Medicaid is always a welfare program, not just for the poor who use it at a younger age, but for those needing nursing homes after their savings are exhausted. I don't know about you, but at that point I want a friendly "death panel" offering me a tray of little pills to facilitate my peaceful ending.

On the other hand, I might figure: I tried to save the nation's grandchildren from living in poverty while they subsidize my ongoing care; so if the American Dream has come to this sad end despite my objections, bring me my subsidized meal and fluff my pillow.

My mother once asked me to write her congressman about a proposed increase in her supplemental Medicare premiums. When I balked, she said, "Young lady, your father and I worked all our lives, paid our own way, and asked for nothing in return. We supported various welfare programs for other people with our taxes. Then your father died before using up his paid-in Social Security monies. Now I want what's due me."

I had to admit she had a point, especially when taking into account that my parents paid for the Catholic schools I attended, while also paying for the public schools I didn't; and that as conservative Democrats they didn't deliberately vote to create a welfare state.

I like to think they'd like Paul Ryan, who has the courage to try to not only save Medicare as an ongoing, more affordable insurance program, but begin to reduce the deficits that damage the country their twin great-grandchildren will inherit.

The House-passed budget plan would cut $4.4 trillion from the federal budget over 10 years. It would repeal ObamaCare, from which the AARP — which enthusiastically supported it — has just received a waiver from the Obama administration so this greedy-geezer group can make money with its own insurance plan. Ryan's Medicare plan would keep the present system for those 55 and older, then issue vouchers to future seniors to purchase their own health insurance in the private market.

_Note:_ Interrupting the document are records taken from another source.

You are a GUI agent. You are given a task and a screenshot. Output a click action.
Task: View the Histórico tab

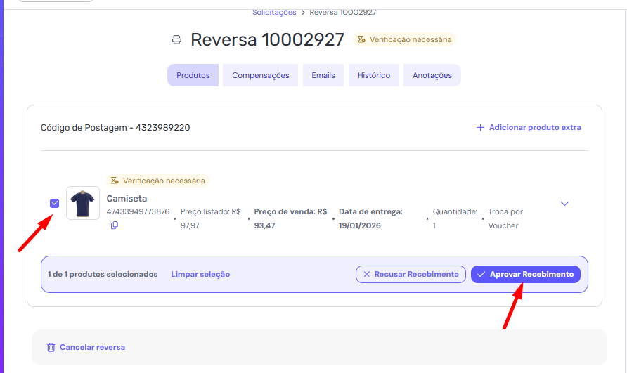tap(373, 76)
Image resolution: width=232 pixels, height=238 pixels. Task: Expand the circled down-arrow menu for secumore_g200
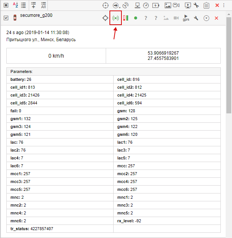(206, 18)
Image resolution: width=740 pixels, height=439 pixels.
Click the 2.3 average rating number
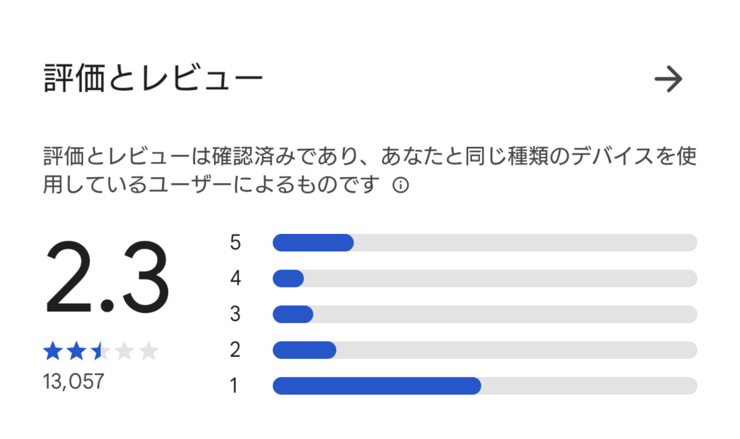107,277
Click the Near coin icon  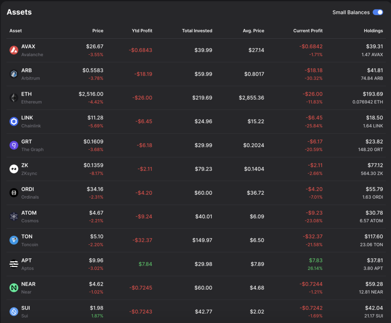pos(14,287)
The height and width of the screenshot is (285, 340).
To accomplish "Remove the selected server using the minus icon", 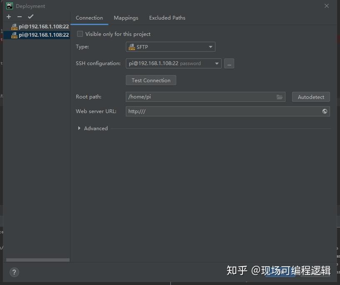I will [x=19, y=17].
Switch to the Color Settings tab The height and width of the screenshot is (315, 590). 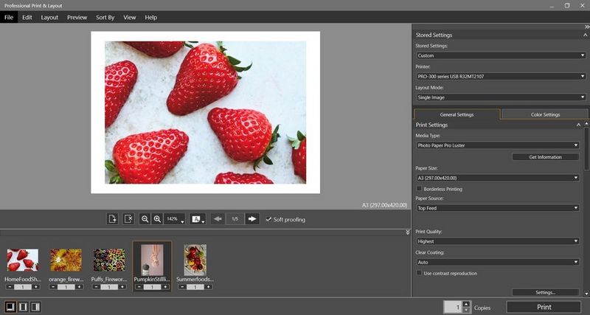pos(545,114)
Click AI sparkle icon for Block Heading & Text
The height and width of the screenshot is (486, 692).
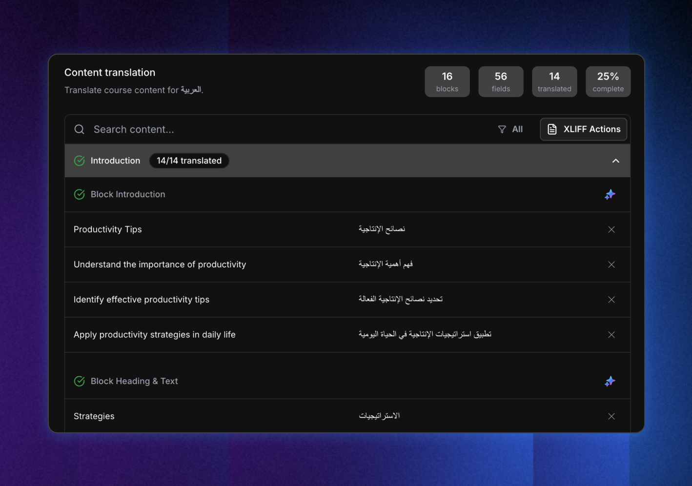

Far from being radical, this is similar to the system we seniors use now for our supplemental plans, where we look for the best deals based on our individual preferences and needs.

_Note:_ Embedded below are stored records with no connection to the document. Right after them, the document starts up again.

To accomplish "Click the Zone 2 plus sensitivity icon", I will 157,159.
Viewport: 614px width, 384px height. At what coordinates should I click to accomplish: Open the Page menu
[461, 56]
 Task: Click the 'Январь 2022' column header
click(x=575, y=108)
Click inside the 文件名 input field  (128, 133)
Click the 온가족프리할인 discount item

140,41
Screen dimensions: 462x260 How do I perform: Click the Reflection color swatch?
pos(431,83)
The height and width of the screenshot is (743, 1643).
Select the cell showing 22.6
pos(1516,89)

But opponents are running a ridiculous ad showing a Ryan look-alike pushing granny over a cliff, which would be hilarious if it wasn't scaring politicians who should be joining the solution brigade. Scott Brown, the first Republican senator to come out against the House budget, is pushing Ryan and House reformers over a cliff.

Someday there will be a Memorial Day parade for the heroes of this latest battle to save America, one which doesn't risk their lives, but does require some political courage. Congressman Ryan will be leading the parade, while Sen. Brown follows it on his bicycle with playing cards between the spokes, making irrelevant noise.


The comments made and opinions expressed in her columns are those of Barbara Anderson
and do not necessarily reflect those of Citizens for Limited Taxation.


Barbara Anderson is executive director of Citizens for Limited Taxation. Her column appears weekly in the Salem News and other Eagle Tribune newspapers; bi-weekly in the Tinytown Gazette.